43 ただ酩酊あるのみ
ぼくの友人には、日本酒評論家がいる。ワイン雑誌の編集者もいる。老舗の酒蔵を継いだ社長もいる。バーやスナックの経営者もたくさんいる。酒、あるいは酒を飲むことを生業としている人たちが、ぼくの周りにはたくさんいる。今回は、そんな友人たちを怒らせるようなことを、書いてみようかと思う。
普段、ぼくがもっとも好んで飲むのは焼酎(酎ハイもしくはホッピー)だが、暑い日にはビールも飲むし、うまい魚があるのなら、日本酒も飲む。心がブルースを求めている夜はウィスキーをあおる。原稿を書いていて気分が乗ったらワインを開けることもある。ようするに、酒ならなんだって飲むわけだが、それらの銘柄に対するこだわりみたいなものは、ぼくの場合、これっぽっちもない。
酒なんて、酔えりゃいいんだ!
このエッセイも、かれこれ40回を越えるほど書き続けてきたわけで、酒にこだわりがあるからこそ、それだけ酒に関する何事かを書いて来れたのではないのか? と言われてしまうかもしれない。
だが、よく読み返してほしい。
ぼくはどんな場所で、どんな温度で、どんな肴で、どんな相手と酒を飲むのか、そういったシチュエーションにこだわっているだけであって、酒の味や銘柄については、ほとんど何も語っていないはずだ。
居酒屋行くでしょ。とりあえずビールね、って頼むでしょ。すると店員さんが言うわけよ。
「ビールは生と瓶とございますが?」
おれが生ビールを飲むような人間に見えるか、なんて言っても通じるはずがないので、冷静に「大瓶で」と答える。そうすると、さらにまた店員さんが言うわけよ。
「キリン、アサヒ、サッポロとございますが?」
いちいちうるせえなあ。

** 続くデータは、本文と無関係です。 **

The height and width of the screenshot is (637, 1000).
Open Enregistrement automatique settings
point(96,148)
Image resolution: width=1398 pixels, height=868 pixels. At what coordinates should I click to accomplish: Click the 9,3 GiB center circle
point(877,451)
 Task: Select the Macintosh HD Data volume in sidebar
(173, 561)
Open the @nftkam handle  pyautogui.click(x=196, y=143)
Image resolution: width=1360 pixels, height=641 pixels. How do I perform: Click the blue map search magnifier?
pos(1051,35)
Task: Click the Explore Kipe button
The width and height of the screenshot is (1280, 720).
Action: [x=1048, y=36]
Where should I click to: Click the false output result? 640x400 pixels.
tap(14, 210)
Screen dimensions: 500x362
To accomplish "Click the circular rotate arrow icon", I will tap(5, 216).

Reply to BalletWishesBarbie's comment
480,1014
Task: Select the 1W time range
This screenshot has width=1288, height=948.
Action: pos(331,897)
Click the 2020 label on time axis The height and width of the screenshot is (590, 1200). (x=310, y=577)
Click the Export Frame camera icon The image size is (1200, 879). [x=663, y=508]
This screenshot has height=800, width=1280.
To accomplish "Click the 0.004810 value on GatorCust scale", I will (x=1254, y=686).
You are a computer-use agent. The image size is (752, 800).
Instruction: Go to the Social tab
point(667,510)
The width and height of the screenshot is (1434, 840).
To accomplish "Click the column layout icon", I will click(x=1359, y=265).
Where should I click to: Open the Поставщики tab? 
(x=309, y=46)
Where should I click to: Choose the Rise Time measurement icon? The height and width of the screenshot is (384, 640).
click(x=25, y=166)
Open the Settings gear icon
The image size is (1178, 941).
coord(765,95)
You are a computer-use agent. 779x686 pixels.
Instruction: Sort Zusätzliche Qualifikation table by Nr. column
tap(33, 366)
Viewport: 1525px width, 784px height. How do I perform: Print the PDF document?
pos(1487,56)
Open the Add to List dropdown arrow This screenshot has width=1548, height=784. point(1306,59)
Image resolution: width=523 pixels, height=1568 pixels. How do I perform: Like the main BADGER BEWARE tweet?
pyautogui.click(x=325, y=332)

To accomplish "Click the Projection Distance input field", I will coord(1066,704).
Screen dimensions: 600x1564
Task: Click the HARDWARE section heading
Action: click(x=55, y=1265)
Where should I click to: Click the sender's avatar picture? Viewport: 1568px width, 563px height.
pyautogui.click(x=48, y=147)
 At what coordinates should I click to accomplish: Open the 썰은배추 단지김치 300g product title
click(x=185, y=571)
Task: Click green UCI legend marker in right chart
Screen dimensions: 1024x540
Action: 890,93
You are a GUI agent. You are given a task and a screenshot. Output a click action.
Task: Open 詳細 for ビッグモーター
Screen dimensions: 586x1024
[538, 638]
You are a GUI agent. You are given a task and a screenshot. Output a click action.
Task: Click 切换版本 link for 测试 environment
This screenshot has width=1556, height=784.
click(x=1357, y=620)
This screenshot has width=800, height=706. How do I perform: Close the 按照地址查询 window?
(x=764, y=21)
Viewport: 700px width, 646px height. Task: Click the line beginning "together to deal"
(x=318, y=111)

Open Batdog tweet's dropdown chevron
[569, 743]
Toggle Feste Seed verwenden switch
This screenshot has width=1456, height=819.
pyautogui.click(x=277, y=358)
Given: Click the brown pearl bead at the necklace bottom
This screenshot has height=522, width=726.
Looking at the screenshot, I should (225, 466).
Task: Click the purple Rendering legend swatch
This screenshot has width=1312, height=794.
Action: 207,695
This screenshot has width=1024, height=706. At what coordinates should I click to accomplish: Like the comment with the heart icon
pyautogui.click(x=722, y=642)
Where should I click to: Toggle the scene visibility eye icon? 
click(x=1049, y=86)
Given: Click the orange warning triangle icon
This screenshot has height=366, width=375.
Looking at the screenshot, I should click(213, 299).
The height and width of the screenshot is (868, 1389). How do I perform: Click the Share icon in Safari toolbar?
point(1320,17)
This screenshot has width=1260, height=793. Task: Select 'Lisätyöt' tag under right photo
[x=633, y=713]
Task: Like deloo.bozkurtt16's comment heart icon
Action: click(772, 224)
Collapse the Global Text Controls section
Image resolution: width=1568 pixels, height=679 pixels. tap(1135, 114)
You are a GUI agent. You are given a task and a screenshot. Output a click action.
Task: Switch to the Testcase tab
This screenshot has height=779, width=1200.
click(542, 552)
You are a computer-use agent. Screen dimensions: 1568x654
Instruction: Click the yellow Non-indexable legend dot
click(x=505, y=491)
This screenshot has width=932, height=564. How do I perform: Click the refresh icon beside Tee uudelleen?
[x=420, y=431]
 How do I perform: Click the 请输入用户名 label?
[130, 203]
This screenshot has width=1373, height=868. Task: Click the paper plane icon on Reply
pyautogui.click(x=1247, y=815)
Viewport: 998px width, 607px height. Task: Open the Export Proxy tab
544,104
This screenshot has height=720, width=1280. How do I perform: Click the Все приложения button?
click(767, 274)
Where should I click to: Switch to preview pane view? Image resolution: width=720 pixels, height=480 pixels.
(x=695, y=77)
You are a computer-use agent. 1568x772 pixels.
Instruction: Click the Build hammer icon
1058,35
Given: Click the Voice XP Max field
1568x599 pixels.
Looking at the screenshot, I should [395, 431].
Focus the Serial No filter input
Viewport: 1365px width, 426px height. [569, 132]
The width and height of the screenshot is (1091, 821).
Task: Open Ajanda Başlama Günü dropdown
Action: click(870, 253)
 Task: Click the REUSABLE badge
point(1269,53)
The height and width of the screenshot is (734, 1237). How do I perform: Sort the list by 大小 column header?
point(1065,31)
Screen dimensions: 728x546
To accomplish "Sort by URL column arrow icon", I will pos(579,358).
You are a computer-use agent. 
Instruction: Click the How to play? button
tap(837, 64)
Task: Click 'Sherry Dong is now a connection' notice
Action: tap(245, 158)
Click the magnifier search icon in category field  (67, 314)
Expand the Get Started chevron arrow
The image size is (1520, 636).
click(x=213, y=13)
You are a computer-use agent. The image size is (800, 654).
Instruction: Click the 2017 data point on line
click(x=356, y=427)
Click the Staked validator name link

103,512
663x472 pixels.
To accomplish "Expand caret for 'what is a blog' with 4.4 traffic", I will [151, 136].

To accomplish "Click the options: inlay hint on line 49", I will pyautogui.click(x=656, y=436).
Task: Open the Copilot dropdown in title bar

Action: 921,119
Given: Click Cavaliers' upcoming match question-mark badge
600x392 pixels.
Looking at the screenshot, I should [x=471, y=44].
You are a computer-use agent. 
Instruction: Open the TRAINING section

そういうときはこうだ。「冷蔵庫開けていちばん手前に入ってるのを持ってこい!」と。いや、実際にはそんなこと言ったりはしないけど、心ではそう思ってる。
席に着く、ひと言「ビール」。店員さんシュポンと栓を抜く。テーブルにビールがドン! グラスがタン! どうだい、このリズム。なぜ、これができないかなあ。もちろん、できない理由はわかっている。「ビールは何があるの?」と訊ねる客がいるからだ。「赤星ないのか~」なんて言う客がいるからだ。
日本酒となると、いっそう手に負えなくなる。なにしろ本醸造酒に純米酒があり、そのなかでも特別本醸造だの純米大吟醸だの、いろいろ細かく分類されている。さらに、日本全国の蔵元が工夫を凝らした有名銘柄が無数に存在する。飲むための温度だって人それぞれだ。
多様性があるのは豊かなことだが、そんなに細分化されていたって、貧乏舌のぼくには違いなんてわかりゃしない。
居酒屋だって大変だろう。品揃えがよくなければ客は来てくれないから、各地の名酒をたくさん用意しておくことになる。なかには冷蔵庫で冷しておかないとならない酒もあるわけで、そのために大型冷蔵庫を導入して……と、どんどん経費がかさんでいく。
一級酒、二級酒と呼んでいた時代。飲み方はヒヤ(常温)とカン(ぬる燗)しかなかった時代。過ぎ去った過去を懐かしむのは、あんまり格好いいことではないのはわかっている。それでもなお、酒を味わうのではなく、ただ、酔うために酒場を求めるぼくのような人間には、いまの時代は少しだけ生きにくい。